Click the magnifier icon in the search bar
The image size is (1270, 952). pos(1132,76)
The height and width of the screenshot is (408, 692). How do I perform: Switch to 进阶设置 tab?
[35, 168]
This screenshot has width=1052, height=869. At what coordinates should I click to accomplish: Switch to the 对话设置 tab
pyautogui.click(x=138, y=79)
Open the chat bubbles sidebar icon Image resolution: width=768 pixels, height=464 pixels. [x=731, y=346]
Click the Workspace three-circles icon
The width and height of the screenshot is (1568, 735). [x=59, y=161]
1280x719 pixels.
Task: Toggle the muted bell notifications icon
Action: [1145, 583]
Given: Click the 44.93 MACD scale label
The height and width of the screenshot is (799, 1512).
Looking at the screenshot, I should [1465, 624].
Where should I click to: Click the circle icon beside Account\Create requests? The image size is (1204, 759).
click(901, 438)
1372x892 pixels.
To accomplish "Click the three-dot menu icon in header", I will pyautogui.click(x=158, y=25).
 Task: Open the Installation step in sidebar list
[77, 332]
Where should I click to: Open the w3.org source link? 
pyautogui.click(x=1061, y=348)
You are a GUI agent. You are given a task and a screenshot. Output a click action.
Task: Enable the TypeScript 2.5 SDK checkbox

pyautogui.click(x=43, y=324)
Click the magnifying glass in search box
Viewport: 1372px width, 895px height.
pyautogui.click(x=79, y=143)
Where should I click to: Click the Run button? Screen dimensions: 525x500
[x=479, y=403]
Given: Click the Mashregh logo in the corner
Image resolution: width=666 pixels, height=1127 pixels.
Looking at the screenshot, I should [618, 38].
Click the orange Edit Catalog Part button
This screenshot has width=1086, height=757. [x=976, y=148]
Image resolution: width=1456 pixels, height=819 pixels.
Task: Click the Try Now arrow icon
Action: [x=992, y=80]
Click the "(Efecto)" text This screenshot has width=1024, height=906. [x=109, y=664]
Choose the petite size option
= = =
* [Problem to work on]:
All of the entries above need to be set down again exactly.

* [Answer]:
Click the magnifier icon in the search bar
The image size is (1270, 952). pos(1132,76)
The height and width of the screenshot is (408, 692). How do I perform: Switch to 进阶设置 tab?
[35, 168]
This screenshot has width=1052, height=869. At what coordinates should I click to accomplish: Switch to the 对话设置 tab
pyautogui.click(x=138, y=79)
Open the chat bubbles sidebar icon Image resolution: width=768 pixels, height=464 pixels. [x=731, y=346]
Click the Workspace three-circles icon
The width and height of the screenshot is (1568, 735). [x=59, y=161]
1280x719 pixels.
Task: Toggle the muted bell notifications icon
Action: [1145, 583]
Given: Click the 44.93 MACD scale label
The height and width of the screenshot is (799, 1512).
Looking at the screenshot, I should [1465, 624].
Where should I click to: Click the circle icon beside Account\Create requests? The image size is (1204, 759).
click(901, 438)
1372x892 pixels.
To accomplish "Click the three-dot menu icon in header", I will pyautogui.click(x=158, y=25).
 Task: Open the Installation step in sidebar list
[77, 332]
Where should I click to: Open the w3.org source link? 
pyautogui.click(x=1061, y=348)
You are a GUI agent. You are given a task and a screenshot. Output a click action.
Task: Enable the TypeScript 2.5 SDK checkbox

pyautogui.click(x=43, y=324)
Click the magnifying glass in search box
Viewport: 1372px width, 895px height.
pyautogui.click(x=79, y=143)
Where should I click to: Click the Run button? Screen dimensions: 525x500
[x=479, y=403]
Given: Click the Mashregh logo in the corner
Image resolution: width=666 pixels, height=1127 pixels.
Looking at the screenshot, I should [618, 38].
Click the orange Edit Catalog Part button
This screenshot has width=1086, height=757. [x=976, y=148]
Image resolution: width=1456 pixels, height=819 pixels.
Task: Click the Try Now arrow icon
Action: [x=992, y=80]
Click the "(Efecto)" text This screenshot has width=1024, height=906. [x=109, y=664]
Choose the petite size option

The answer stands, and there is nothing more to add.